* _EXERCISE DETAILS_
Below are the entries; return exactly the line with "You are a computer-use" and every later line, without anything else.

+-------+

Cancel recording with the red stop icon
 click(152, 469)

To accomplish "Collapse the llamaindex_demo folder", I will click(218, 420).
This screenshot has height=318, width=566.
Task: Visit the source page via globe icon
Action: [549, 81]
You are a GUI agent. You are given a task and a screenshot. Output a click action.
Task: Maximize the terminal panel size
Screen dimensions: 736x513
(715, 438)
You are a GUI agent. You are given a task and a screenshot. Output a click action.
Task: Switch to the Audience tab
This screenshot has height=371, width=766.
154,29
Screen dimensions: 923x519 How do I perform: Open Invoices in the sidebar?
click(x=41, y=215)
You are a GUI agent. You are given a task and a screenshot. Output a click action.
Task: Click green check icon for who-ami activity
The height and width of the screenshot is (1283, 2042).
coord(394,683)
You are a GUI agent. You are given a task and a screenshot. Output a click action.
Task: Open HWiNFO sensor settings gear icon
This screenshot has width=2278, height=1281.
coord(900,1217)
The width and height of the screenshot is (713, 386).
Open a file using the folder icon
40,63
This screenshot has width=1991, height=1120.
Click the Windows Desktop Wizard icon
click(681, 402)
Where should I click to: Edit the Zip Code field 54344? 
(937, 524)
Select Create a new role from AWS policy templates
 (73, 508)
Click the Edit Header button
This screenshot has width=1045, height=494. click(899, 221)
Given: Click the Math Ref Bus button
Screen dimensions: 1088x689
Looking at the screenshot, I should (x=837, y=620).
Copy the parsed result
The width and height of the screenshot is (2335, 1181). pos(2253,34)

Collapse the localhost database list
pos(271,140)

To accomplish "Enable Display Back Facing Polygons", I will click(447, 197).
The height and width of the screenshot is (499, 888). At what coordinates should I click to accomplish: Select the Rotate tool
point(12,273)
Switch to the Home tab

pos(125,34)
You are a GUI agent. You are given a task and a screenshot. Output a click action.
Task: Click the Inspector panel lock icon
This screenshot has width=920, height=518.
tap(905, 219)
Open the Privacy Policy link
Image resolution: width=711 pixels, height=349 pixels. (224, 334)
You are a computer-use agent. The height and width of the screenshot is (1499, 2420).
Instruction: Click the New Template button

+-------+

* _PROBLEM SOLUTION_
You are a computer-use agent. The height and width of the screenshot is (1499, 2420).
Instruction: Click the New Template button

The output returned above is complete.